List each line of the data that holds the word "will".

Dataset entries
-*-

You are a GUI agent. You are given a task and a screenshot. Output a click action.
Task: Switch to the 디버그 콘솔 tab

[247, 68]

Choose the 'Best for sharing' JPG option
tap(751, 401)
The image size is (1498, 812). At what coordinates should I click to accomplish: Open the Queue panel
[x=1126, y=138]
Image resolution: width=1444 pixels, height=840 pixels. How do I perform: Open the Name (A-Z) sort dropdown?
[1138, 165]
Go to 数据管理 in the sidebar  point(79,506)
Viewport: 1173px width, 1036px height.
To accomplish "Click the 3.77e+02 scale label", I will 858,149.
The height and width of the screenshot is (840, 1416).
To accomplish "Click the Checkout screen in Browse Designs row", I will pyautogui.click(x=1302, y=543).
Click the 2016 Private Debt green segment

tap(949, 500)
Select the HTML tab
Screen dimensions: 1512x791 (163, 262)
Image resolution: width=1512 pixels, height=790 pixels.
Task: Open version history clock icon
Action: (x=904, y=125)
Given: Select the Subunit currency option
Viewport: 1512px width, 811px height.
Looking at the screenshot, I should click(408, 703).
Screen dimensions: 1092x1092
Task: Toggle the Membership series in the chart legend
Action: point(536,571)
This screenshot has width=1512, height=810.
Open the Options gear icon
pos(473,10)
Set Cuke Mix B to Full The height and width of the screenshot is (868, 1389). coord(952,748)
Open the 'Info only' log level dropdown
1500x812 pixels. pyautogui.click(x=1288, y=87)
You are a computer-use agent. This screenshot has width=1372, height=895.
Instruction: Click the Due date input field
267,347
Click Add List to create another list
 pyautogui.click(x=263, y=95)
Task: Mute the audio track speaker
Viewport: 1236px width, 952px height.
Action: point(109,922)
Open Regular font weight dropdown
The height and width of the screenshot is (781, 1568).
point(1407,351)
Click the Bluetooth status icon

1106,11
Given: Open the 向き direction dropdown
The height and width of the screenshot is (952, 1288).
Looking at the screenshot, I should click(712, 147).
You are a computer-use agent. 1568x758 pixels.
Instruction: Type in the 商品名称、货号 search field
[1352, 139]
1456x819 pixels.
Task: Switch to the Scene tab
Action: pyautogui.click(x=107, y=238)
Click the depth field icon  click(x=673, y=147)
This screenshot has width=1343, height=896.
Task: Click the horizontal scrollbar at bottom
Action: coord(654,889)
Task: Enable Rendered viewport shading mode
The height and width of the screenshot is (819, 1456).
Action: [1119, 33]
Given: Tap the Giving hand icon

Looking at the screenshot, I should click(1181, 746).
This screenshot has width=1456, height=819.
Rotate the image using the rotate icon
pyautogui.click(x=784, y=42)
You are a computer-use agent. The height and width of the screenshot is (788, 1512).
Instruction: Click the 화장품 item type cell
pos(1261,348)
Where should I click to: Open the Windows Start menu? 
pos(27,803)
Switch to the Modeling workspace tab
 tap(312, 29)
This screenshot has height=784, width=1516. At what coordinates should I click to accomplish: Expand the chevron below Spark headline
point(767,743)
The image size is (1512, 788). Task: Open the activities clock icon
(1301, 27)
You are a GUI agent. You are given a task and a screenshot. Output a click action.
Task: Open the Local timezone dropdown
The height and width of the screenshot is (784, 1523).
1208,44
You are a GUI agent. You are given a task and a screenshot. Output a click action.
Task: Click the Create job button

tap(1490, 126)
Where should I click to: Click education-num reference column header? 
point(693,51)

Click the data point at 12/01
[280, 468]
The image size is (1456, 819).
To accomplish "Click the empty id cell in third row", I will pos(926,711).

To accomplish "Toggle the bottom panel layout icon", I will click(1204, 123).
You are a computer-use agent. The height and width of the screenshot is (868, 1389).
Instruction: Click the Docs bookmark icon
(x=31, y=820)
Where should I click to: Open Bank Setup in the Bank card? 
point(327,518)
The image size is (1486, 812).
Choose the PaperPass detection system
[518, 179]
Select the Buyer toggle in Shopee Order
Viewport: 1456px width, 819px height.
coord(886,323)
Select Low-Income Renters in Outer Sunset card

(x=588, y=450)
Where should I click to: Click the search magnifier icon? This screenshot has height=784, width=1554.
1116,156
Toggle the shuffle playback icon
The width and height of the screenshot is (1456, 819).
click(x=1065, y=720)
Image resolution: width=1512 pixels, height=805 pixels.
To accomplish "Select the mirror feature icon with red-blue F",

-*-

**EXERCISE ANSWER:**
To accomplish "Click the 3.77e+02 scale label", I will 858,149.
To accomplish "Click the Checkout screen in Browse Designs row", I will pyautogui.click(x=1302, y=543).
To accomplish "Click the empty id cell in third row", I will pos(926,711).
To accomplish "Toggle the bottom panel layout icon", I will click(1204, 123).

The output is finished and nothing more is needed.